Filmed during the pandemic, Petit Mal is a pandemic-era movie done right. The action takes place largely within the confines of their gorgeous home, but the single-location setting never feels restrictive or repetitive. Caudeli keeps the focus squarely on Laia, Anto and Martina — mostly the latter two as they deal with the loneliness together. Otálora and Varón craft compelling and complex women whose difficulty opening up to someone they’ve been with for a long time feels believable and real. There’s little place for melodrama in Caudeli’s script, which creates space to explore their internal worlds. No need for external problems when the conflicts are so clear and so effectively conveyed. What will the other women do when Laia is gone? Will they learn what it means to be in love? Will that affect their throuple when she returns?
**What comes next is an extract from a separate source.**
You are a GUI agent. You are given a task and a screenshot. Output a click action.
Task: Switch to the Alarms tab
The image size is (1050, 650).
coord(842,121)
Although specifically about a throuple, Petit Mal travels the same emotional ground seen in many independent films of its nature. That’s really the point — that these women are living within an arrangement that may seem exotic to outsiders, but … really isn’t when you get down to what a relationship ultimately entails. It is stubbornly devoted to being precisely what Caudeli wants it to be, which is as mundane and accurate as possible. So devoted, in fact, that Martina’s story arc is partially about finding financing to produce a documentary about their lives, which runs into difficulty when producers ask for a more exciting twist than “women fall in love and experience complex circumstances within their relationship.” If that’s a story specifically from the making of Petit Mal, I’m glad the funding came around. It’s always rewarding to see emotionally intelligent, unapologetically sincere dramas that don’t shy away from their truth.